Sunday, June 10, 2007

Overcoming Barriers to Early Heart Attack Treatment

Image of a 12-lead EKG of an Acute Inferior Myocardial Infarction

One of the biggest factors influencing survival during a heart attack (also known as myocardial infarction) is the time it takes to open the occluded coronary artery. Cardiologists in Oregon have worked together to provide a plan that secures an earlier reperfusion time and published their remarkable observational results in the American Journal of Cardiology. Unfortunately, their approach has not been universally applied across the country. Municipalities should look carefully at these requirments for improved survival in heart attack victims as they plan upgrades to their Emergency Medical Services. These include the following:
  • Equip all ambulances with 12-lead EKG-capable defibrillator systems. These facilitate the early administration of life-saving medications in the field for patients suffering a heart attack. Use of 12-lead EKG, particularly a wireless system capable of transmitting the information to a hospital during transport, is also supported by the 2004 American College of Cardiology guidelines.
  • Development of policies that permit patients to be transported directly to a hospital capable of acute coronary intervention (not just the closest hospital).
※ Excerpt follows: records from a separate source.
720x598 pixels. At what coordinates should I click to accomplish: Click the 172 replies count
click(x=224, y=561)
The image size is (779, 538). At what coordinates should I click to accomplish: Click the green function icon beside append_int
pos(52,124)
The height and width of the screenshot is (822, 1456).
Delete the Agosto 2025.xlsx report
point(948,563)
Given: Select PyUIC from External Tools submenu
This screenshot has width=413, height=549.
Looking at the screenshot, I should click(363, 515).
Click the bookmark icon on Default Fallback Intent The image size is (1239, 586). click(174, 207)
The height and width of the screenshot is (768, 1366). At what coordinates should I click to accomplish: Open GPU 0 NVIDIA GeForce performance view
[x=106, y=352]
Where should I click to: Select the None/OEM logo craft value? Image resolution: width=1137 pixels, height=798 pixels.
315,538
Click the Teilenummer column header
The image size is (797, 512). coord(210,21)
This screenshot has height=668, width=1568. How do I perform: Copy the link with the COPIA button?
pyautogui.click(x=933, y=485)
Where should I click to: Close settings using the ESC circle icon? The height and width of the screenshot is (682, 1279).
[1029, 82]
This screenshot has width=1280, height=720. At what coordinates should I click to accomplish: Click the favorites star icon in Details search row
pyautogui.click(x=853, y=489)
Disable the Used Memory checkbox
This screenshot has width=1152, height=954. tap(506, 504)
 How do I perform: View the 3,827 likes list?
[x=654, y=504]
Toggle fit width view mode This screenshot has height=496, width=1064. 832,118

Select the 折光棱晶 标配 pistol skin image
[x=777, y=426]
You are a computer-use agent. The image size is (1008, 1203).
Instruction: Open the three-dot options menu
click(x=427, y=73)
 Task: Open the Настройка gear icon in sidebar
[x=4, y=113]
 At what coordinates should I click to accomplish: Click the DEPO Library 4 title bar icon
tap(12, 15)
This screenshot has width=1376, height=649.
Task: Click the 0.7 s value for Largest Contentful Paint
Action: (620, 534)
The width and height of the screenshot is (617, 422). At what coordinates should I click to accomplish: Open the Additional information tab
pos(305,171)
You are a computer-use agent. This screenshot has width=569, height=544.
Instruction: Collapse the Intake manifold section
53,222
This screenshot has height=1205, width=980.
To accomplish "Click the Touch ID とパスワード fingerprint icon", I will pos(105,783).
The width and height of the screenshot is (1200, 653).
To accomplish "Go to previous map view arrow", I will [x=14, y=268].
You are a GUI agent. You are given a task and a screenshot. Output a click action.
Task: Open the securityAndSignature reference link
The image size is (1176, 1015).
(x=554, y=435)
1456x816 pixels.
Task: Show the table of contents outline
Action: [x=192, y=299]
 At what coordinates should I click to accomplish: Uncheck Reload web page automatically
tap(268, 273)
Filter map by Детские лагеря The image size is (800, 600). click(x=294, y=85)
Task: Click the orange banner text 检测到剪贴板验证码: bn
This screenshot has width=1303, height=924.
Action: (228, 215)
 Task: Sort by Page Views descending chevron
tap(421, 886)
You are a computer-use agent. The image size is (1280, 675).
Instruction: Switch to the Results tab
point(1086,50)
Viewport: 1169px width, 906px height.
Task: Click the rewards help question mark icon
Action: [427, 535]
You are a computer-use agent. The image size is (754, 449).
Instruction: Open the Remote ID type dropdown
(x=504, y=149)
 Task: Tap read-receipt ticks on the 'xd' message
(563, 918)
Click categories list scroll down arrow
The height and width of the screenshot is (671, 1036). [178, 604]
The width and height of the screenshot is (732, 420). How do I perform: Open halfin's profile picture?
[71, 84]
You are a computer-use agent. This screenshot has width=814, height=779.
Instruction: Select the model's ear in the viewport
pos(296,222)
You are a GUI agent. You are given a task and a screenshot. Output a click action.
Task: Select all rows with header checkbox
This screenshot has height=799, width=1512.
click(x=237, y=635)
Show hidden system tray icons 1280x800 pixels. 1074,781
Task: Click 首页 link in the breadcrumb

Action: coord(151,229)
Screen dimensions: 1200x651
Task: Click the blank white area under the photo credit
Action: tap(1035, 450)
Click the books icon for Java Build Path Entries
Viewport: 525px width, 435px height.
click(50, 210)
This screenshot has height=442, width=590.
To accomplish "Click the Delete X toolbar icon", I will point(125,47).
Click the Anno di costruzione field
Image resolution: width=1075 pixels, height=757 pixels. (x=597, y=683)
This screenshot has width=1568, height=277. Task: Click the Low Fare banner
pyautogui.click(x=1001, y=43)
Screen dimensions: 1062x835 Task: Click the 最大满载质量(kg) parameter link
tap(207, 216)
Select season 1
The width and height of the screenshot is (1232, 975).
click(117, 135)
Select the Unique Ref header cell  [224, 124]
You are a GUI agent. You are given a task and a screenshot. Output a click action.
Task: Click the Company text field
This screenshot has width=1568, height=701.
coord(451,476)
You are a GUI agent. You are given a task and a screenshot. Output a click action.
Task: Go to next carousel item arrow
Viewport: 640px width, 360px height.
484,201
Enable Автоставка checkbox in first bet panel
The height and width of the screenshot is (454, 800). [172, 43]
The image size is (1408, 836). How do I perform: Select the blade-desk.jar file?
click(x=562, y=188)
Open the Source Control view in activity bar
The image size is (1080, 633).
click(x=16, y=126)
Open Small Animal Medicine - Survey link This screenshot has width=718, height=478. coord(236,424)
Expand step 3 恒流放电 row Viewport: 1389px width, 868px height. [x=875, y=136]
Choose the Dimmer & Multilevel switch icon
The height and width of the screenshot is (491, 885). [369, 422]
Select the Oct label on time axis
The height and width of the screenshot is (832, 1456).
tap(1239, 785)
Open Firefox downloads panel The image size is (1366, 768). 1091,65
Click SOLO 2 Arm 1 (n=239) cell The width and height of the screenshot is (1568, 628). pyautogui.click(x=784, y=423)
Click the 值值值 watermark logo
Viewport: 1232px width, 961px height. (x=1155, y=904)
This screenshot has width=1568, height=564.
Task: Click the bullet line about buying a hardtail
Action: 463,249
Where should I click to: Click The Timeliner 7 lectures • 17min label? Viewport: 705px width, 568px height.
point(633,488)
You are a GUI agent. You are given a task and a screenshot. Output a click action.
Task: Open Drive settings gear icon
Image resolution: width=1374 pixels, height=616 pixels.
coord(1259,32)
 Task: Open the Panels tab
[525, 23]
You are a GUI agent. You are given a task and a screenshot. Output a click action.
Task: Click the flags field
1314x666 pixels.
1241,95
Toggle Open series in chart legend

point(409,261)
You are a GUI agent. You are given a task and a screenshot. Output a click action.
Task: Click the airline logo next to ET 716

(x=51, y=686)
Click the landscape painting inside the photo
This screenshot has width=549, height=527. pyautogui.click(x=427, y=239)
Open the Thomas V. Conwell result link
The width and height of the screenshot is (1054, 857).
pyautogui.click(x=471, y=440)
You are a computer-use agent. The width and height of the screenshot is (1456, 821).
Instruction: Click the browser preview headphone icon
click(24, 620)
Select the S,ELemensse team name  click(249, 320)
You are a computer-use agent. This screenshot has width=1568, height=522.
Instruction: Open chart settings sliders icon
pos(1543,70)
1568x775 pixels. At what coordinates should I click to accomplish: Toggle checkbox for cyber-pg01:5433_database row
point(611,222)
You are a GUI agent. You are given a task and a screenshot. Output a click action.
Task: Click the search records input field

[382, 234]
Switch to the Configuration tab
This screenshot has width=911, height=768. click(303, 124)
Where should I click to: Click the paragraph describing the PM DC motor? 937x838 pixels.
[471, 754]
While understandable, this requirement might be difficult for more rural communities remote from hospitals equipped with an interventional cardiac catheterization laboratory.
Additionally, as an electrophysiologist, I would like to assure that the recordings of the heart rhythms obtained by these machines in the field are carefully archived to permit later review by specialists. These tracings can be invaluable for diagnosing the cause and best treatment options for the patient after their preliminary treatment in the Emergency Room and cath lab.